UITP’s involvement in the Summit offers an opportunity to engage with decision makers and key international organisations to promote public transport, and forge partnerships with key global organisations and financial institutions. This helps to take forward UITP’s core advocacy mission, and share best practices and knowledge to enhance our capacity to deliver.
People need to get to work, children need to get to school, and residents and visitors need to be able to get around town. A lack of affordable, safe and efficient public transport has a substantial impact on quality of life.
Public transport offers equal opportunities for all citizens, independent of their social standing. It provides access to the most essential functions of a city and costs 16 times less than owning a personal car.
The discussions at ITF made it clear that many governments are starting to think differently about public transport and how lack of access is denying vulnerable populations – the poor, the elderly, and the disabled – of their basic needs and aspirations.
At the ITF, UITP had bilateral meetings with development banks such as the World Bank, Inter-American Development Bank, Corporación Andina de Fomento and several Transport Ministers and delegations from Argentina, Belgium, Brazil, Canada, Colombia, Chile, Israel, Morocco, Portugal, Romania, Saudi Arabia, Spain, Sweden, Turkey and the United Kingdom. The conversations revolved around the fundamental role of public transport to achieve the Sustainable Development Goals and specifically what to do concerning the climate talks scheduled for the end of the year.
At the Transport Ministerial meeting, looking ahead to COP27, the unanimous opinion is that public transport must be at the heart of any resilience and decarbonisation plans, boosting social inclusion.
Our message was clear and simple: to meet our decarbonisation and equity goals, we must scale up investments in public transport and put in place the right governance. UITP also made clear on the need to build on the discussions in Leipzig and reconvene a transport ministerial meeting, at a day dedicated to transport at the end of the year in Sharm El Sheikh.

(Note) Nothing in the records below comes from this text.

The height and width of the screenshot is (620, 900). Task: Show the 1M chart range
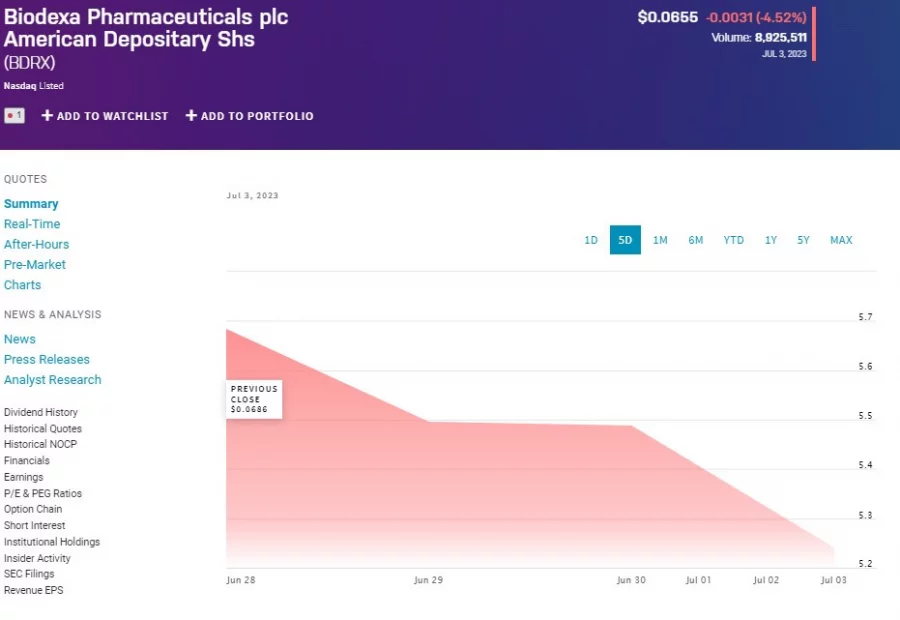pos(660,240)
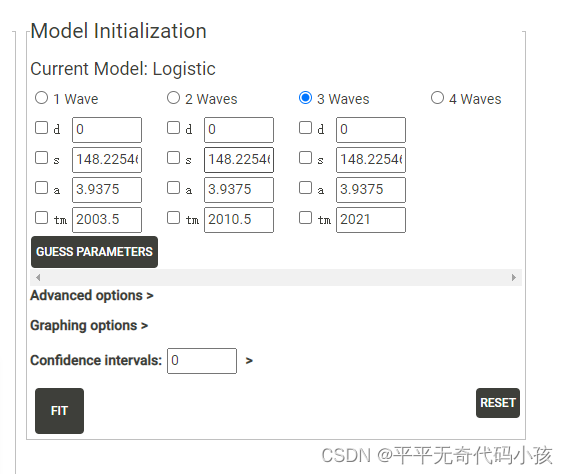Expand Graphing options section
This screenshot has width=568, height=474.
pos(89,326)
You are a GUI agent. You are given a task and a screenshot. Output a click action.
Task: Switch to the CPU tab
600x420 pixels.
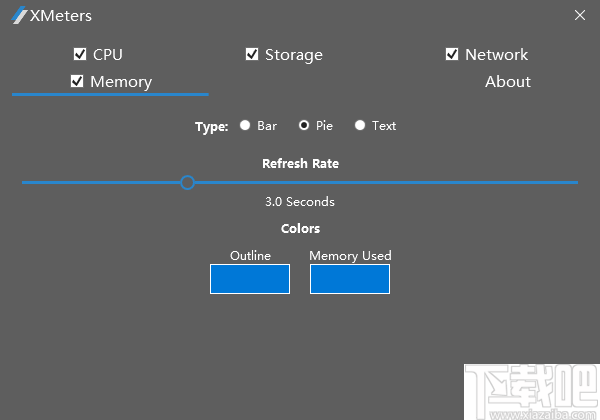click(x=108, y=55)
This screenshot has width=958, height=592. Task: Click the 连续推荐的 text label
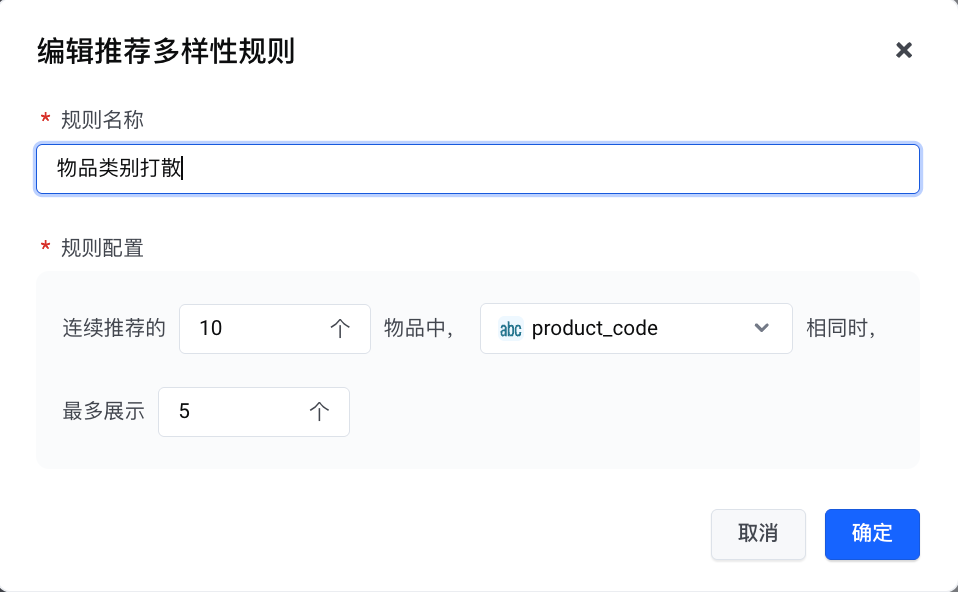[x=114, y=328]

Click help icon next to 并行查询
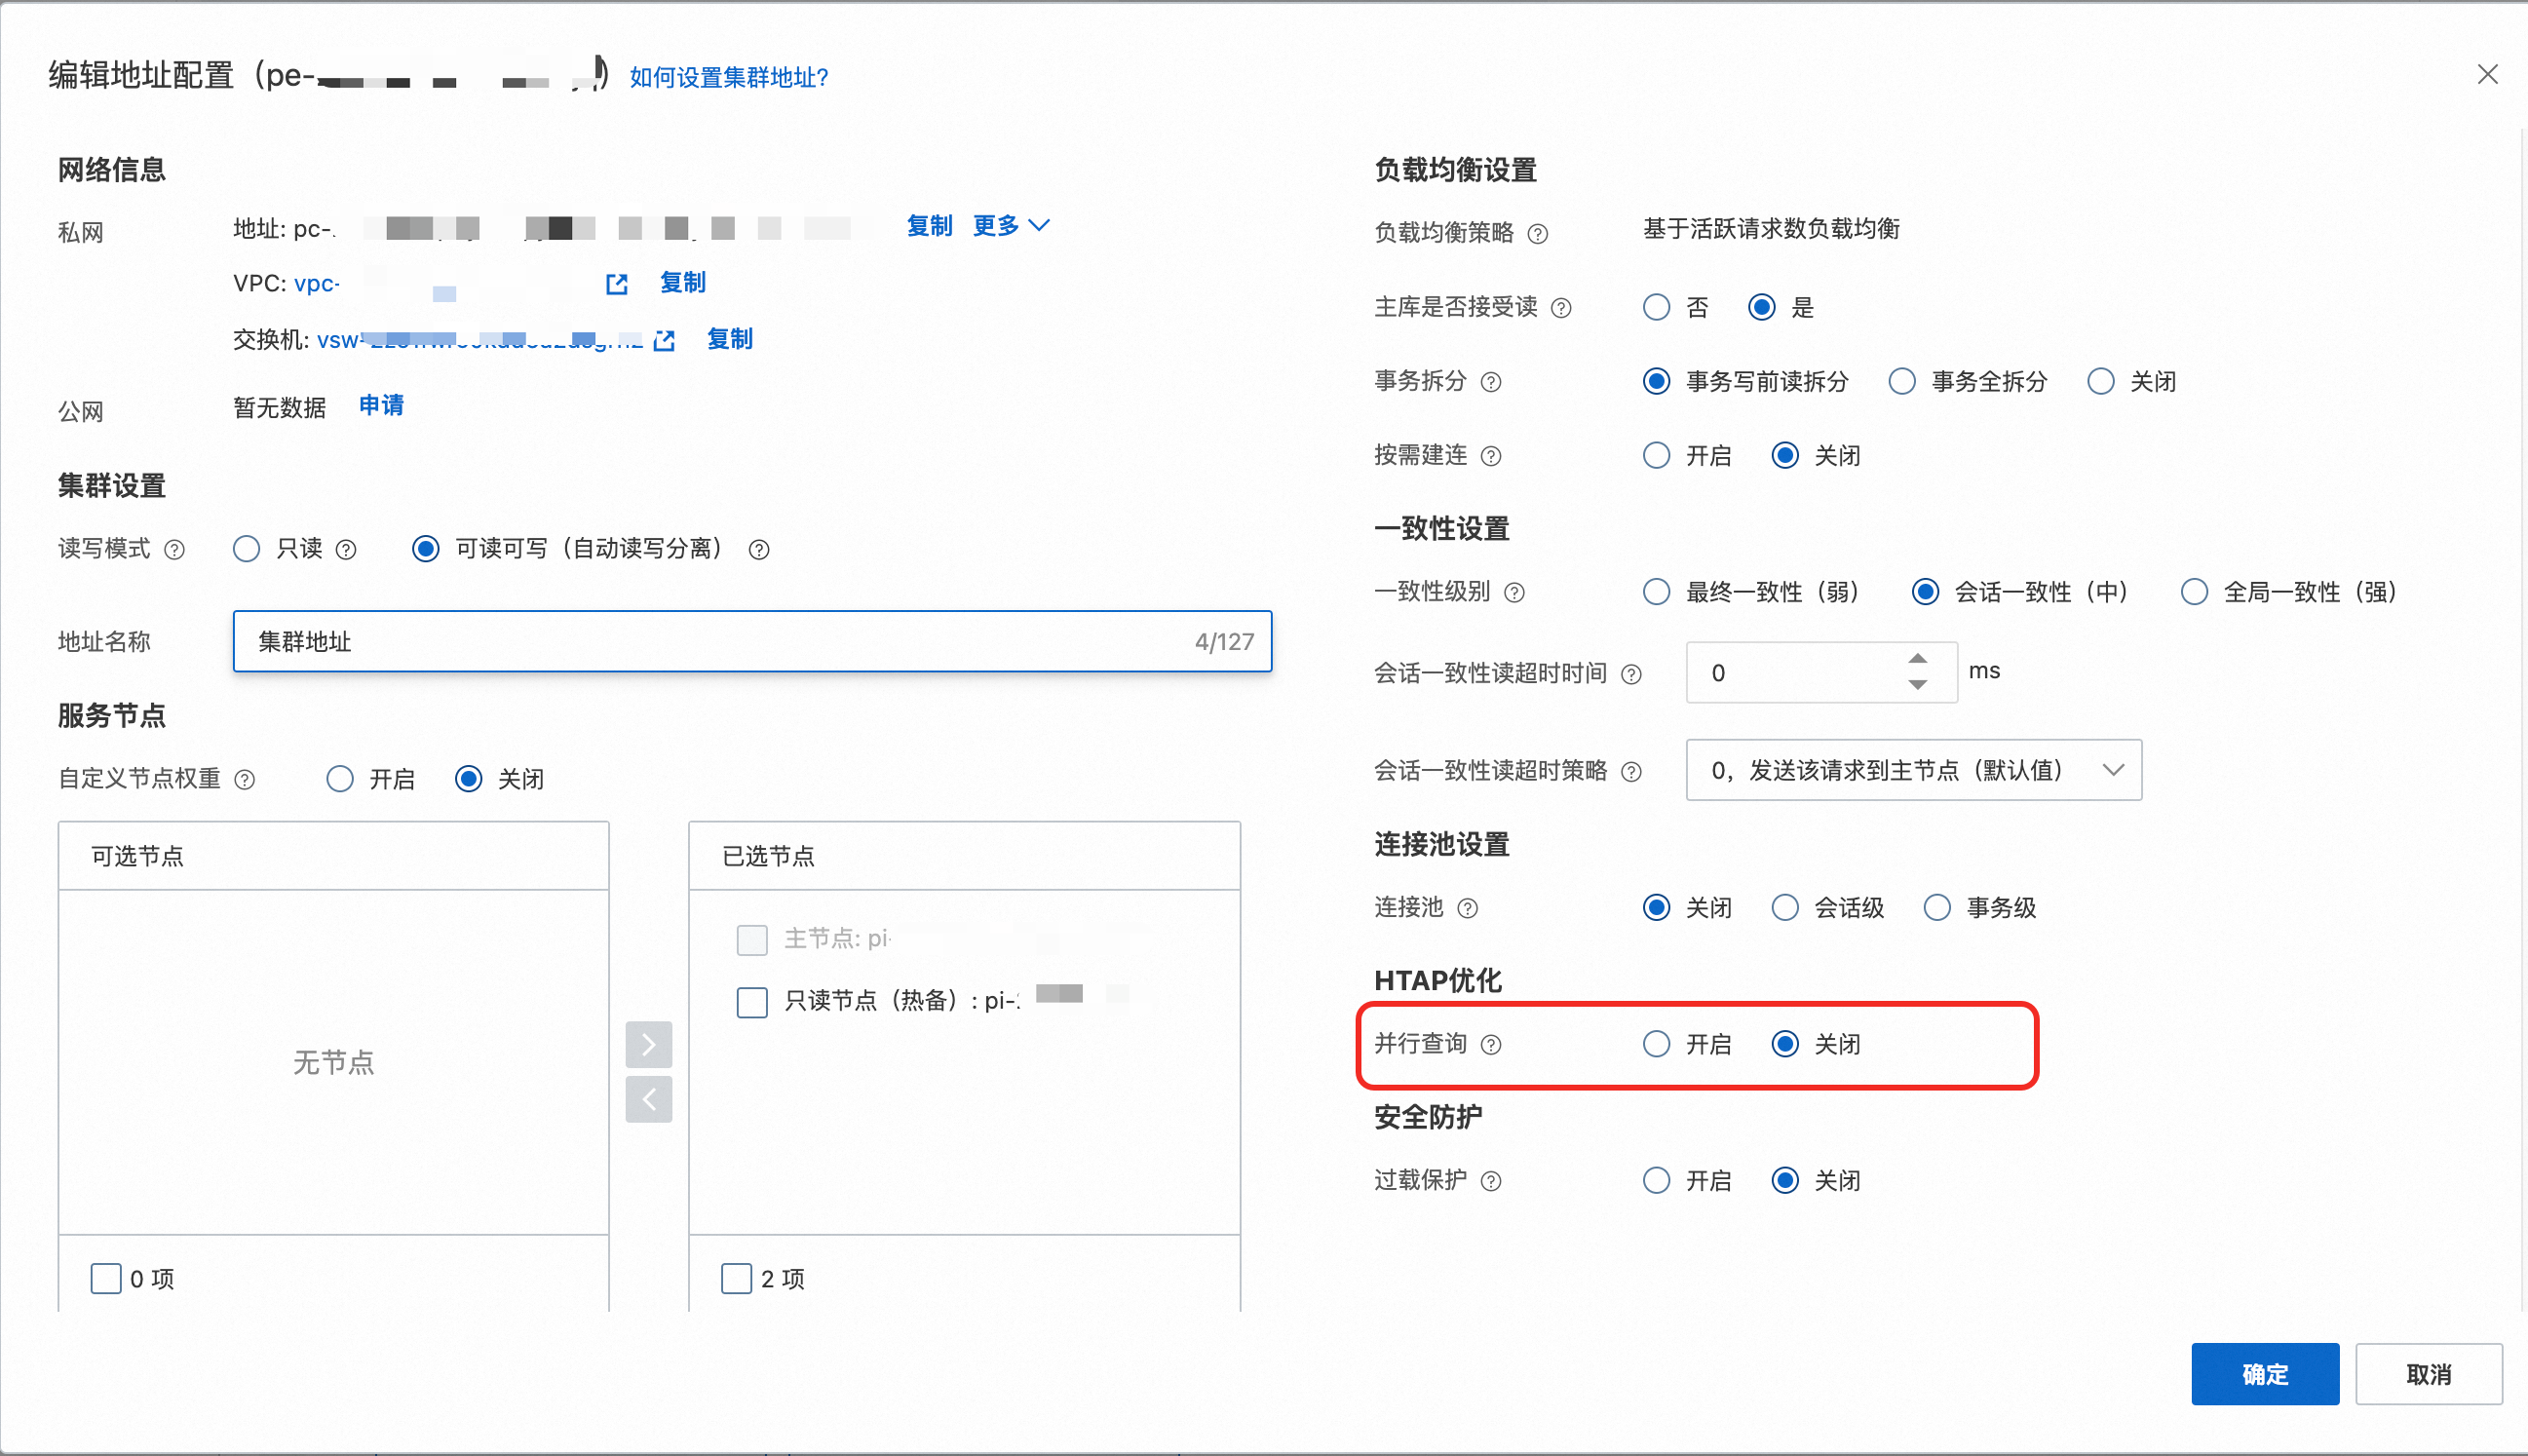point(1491,1045)
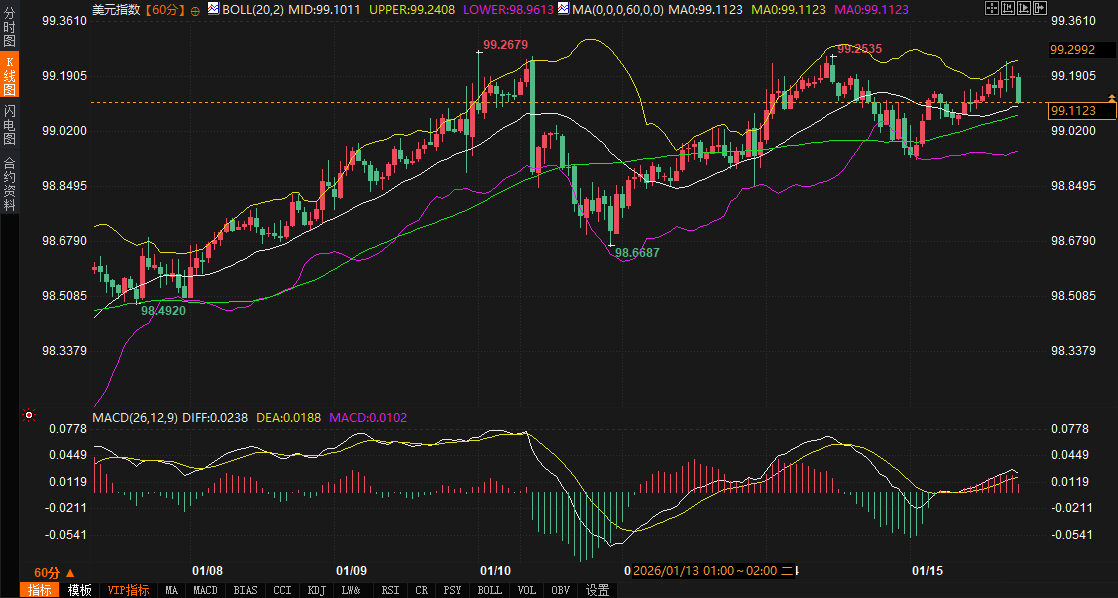Click the MA indicator chart icon
Image resolution: width=1118 pixels, height=598 pixels.
click(563, 9)
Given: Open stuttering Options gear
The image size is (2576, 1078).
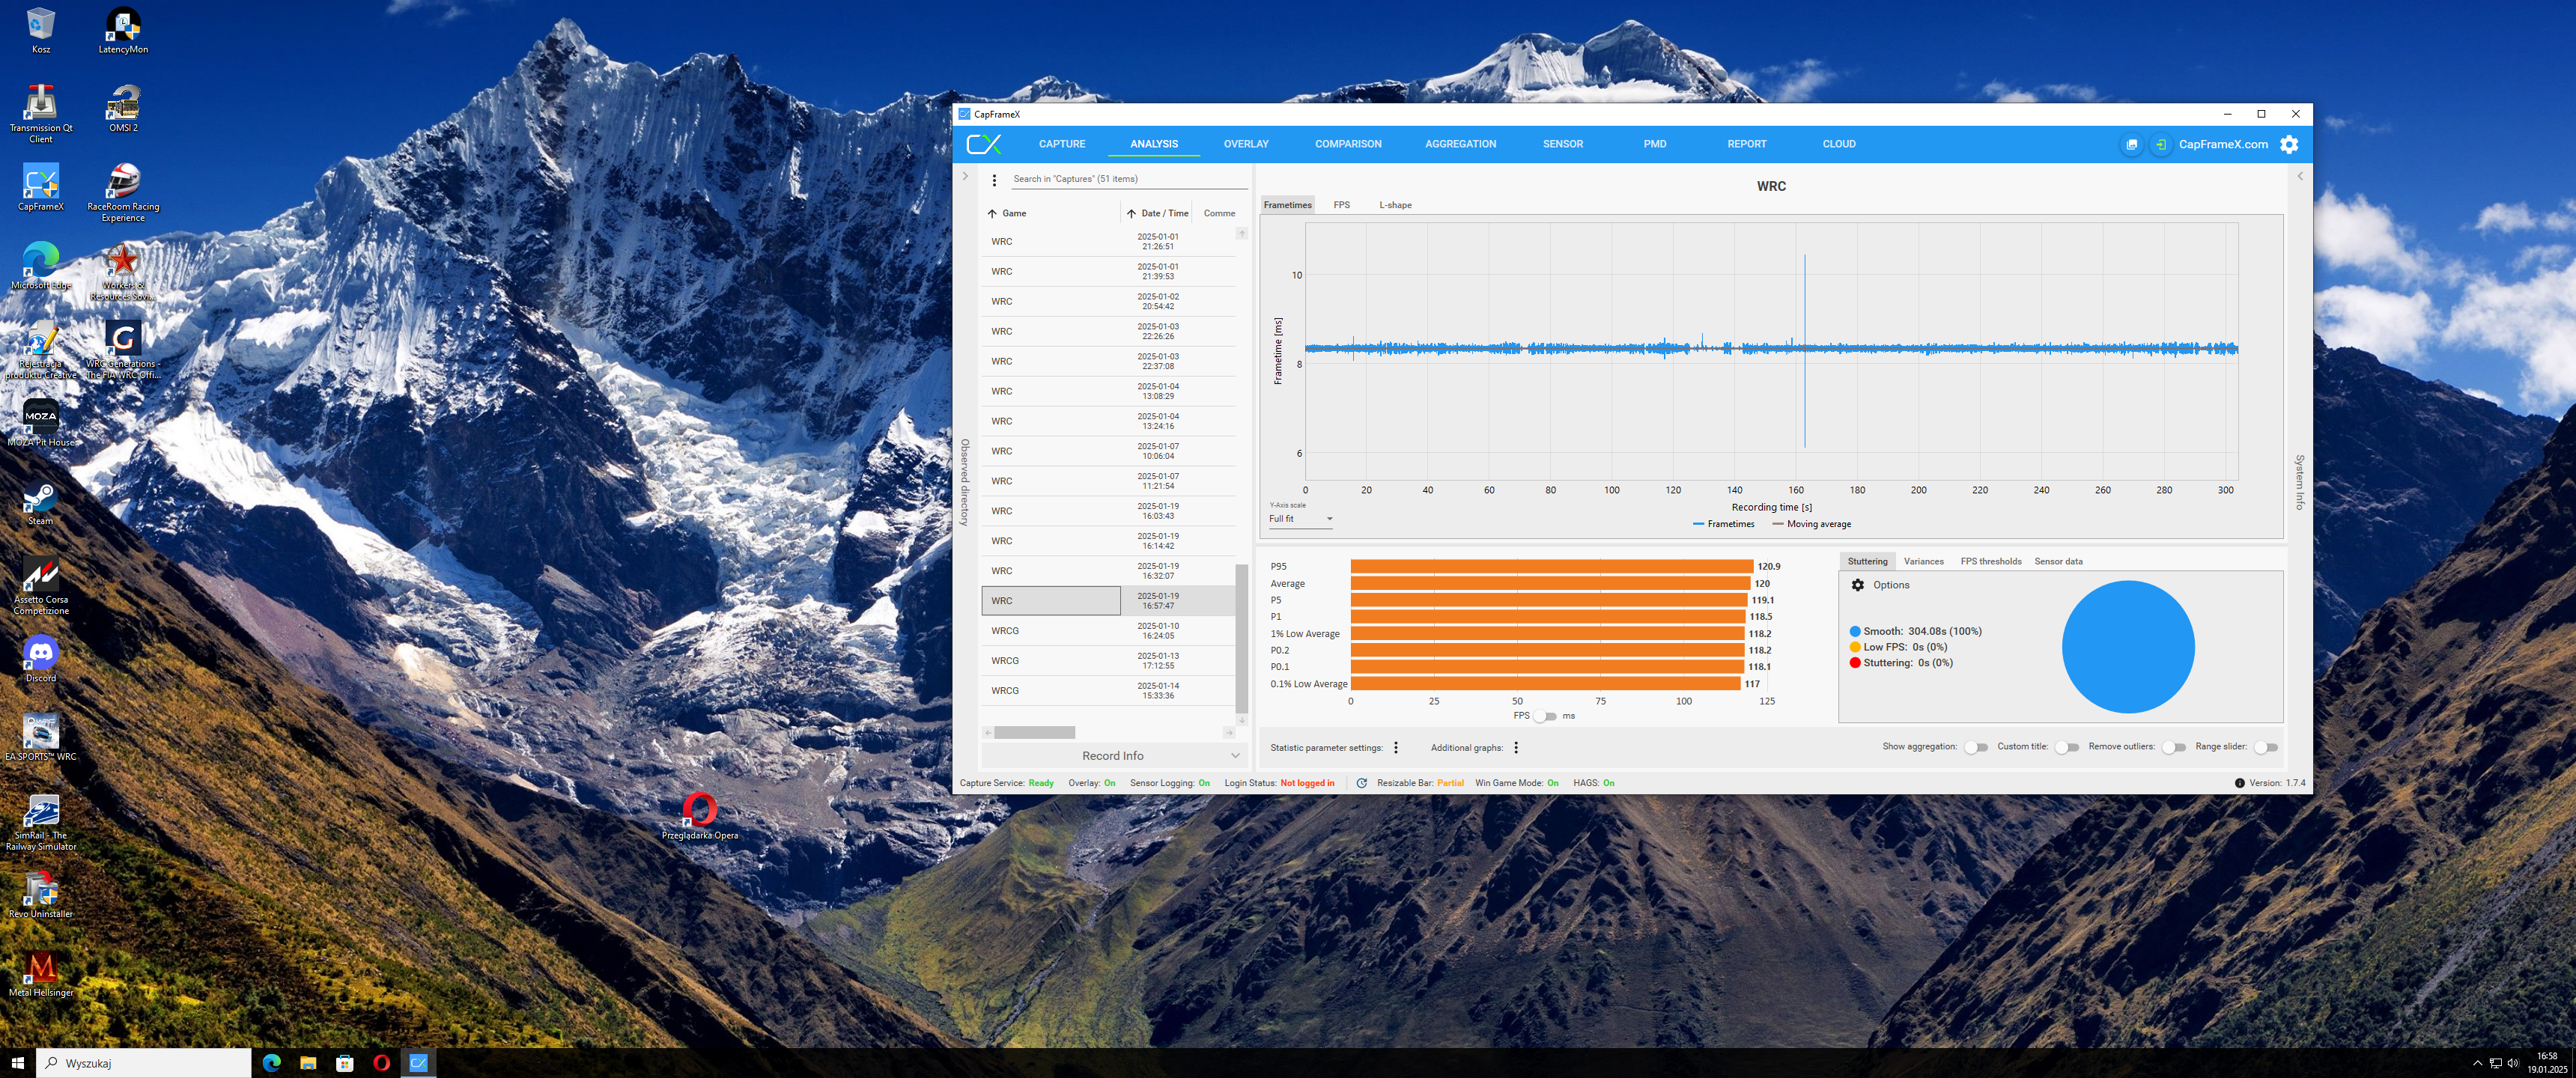Looking at the screenshot, I should [x=1857, y=585].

Policy makers need a holistic approach with a scope wider than simply involving air quality, climate and environmental impacts. But an approach which also considers the impacts on health, social inclusion, road safety, competitiveness, growth and so on. Throughout ITF, UITP shared its data on the recovery of ridership and the renewed priorities post-pandemic.
There was positive feedback on UITP’s approach which considers public transport door to door (with mass transit as the backbone complemented by on-demand and shared mobility solutions) and not just station to station. That’s the only way to reduce car traffic and give cities back to people.
Another important highlight was a lunch session on the gender perspective that UITP co-organised with ITF. Participants discussed ways to have more women working in public transport in order to better serve female travellers. UITP is actively working for more gender balance in the sector. Women need public transport and public transport needs women. So, our role is key.
The ITF Summit has shown that the advocacy which UITP and its partners have been deploying is bringing positive results for more and better public transport for all.